Ciò che è accaduto in Germania è stato ribadito con ancora più forza nelle elezioni austriache: il partito della libertà, Freiheitliche Partei Österreichs, abbreviato in Fpö, è diventato la prima forza politica del Paese battendo quelli che da sempre detengono il potere ossia, i cristiano democratici e i socialdemocratici. Anche i verdi – collante generico per ogni tipo di politica globalista e guerrafondaia – hanno subito una batosta perdendo quasi sei punti.

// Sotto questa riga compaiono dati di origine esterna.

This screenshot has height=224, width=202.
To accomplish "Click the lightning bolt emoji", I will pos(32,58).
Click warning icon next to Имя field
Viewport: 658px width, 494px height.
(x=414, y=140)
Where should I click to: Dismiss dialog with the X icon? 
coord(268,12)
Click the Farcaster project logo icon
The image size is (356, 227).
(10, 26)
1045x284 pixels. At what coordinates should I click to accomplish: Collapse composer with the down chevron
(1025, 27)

Questo nonostante il fatto che l’Fpö, al pari dell’Afd tedesco, sia stato demonizzato come partito di estrema destra per le sue posizioni contrarie all’immigrazione selvaggia, all’appoggio armato all’Ucraina e al totalitarismo vaccinale.

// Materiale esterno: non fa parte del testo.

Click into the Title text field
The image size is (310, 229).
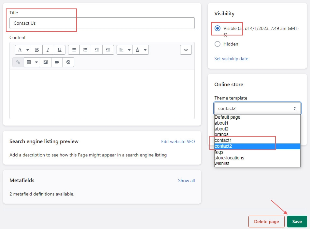[x=102, y=23]
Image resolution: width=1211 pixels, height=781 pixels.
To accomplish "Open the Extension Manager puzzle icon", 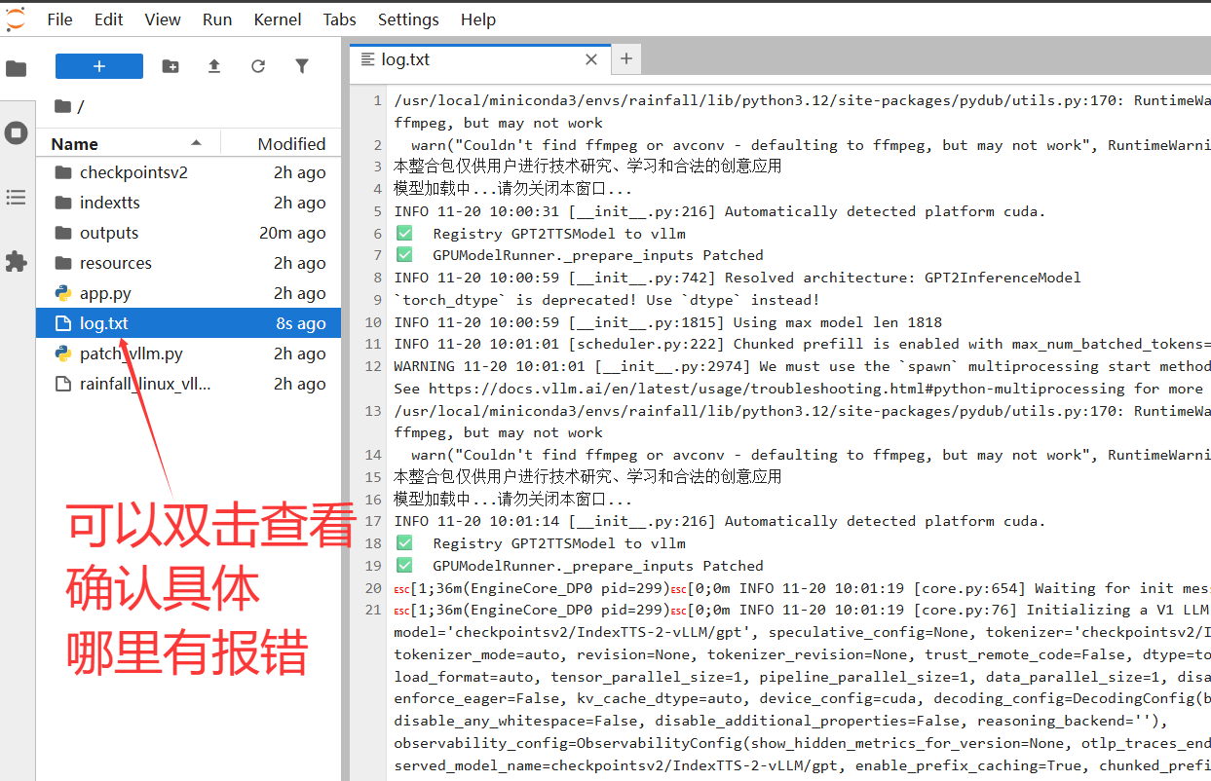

È troppo presto per dire quale sbocco avrà questo terremoto politico che si cercherà di annullare con ampie e variegate alleanze, nonostante una prassi, praticata da sempre, voglia che il presidente del consiglio appartenga al partito di maggioranza. Però le cose davvero interessanti di questa vicenda elettorale sono due: la prima è l’assenza sulla stampa austriaca, europea e internazionale di una seria analisi politica dell’evento. Nessun tentativo di spiegazione, ma solo accuse allo “stupido elettorato”, quasi che i “malumori popolari” fossero una specie di masturbazione collettiva e non derivassero invece da condizioni reali che non si vogliono nemmeno evocare visto che tali condizioni sono determinate dalle oligarchie di comando. La seconda cosa, ancora più importante, è che sta venendo meno la conventio ad excludendum, ossia la pratica ampiamente usata negli ultimi vent’anni di sterilizzare le forze politiche scomode per le politiche globaliste e/o brusselesche, accusandole di essere di estrema destra e dunque di non avere una legittimità reale.

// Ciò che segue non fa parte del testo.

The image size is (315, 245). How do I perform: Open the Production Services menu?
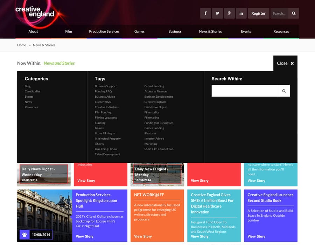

Questa tattica evidentemente non funziona più non solo nell’area di lingua tedesca, ma anche in Francia dove unicamente un sistema elettorale costruito ad hoc per avvantaggiare lo status quo e i poteri “regali” affidati alla presidenza della Repubblica, oltre ai traditori alla Melenchon, sono riusciti ad arginare la cosiddetta “estrema destra” che appena trent’anni fa sarebbe invece stata ravvisata proprio nei “democratici” attuali. La cosa non ha funzionato molto in Italia perché, nonostante le quotidiane accuse, la Meloni è erede di una forza politica al potere fin dagli anni ’90, sia pure nella posizione ausiliaria di alleato di Berlusconi e del suo progetto neoliberista. Certo su di lei aleggia la stessa aura di inaffidabilità che spinse il sinedrio globalista guidato da Obama a cacciare il Cavaliere e a sostituirlo con Monti, ma tutto sommato finora ha ubbidito fedelmente alla voce del padrone.

Se viene meno la conventio ad excludendum, un sorta di rievocazione del “fattore K” che impedì ai partiti comunisti di entrare nelle stanze del potere, almeno non prima di aver rinnegato la loro natura, per le forze politiche dotate delle più diverse sigle, ma tutte di rito globalista, sarà molto dura restare a galla. Per un po’ si cercherà di dimostrare che il voto alle forze critiche e di opposizione al sistema è di fatto buttato perché comunque le si terrà distanti dal potere reale con i più arzigogolati espedienti, come per esempio si cerca di fare in Turingia, ma proprio questo aumenterà la loro presa. Anzi uno dei fattori rilevanti delle elezioni austriache è che – secondo alcune analisi mirate del voto – proprio la campagna di “mostrificazione” a tappeto dell’Fpö, ha aumentato i consensi di questo partito. Insomma comincia il disfacimento di questa bolla nella quale viviamo da troppo tempo, inizia alla periferia, ma in centro sono costretti a erigere barricate.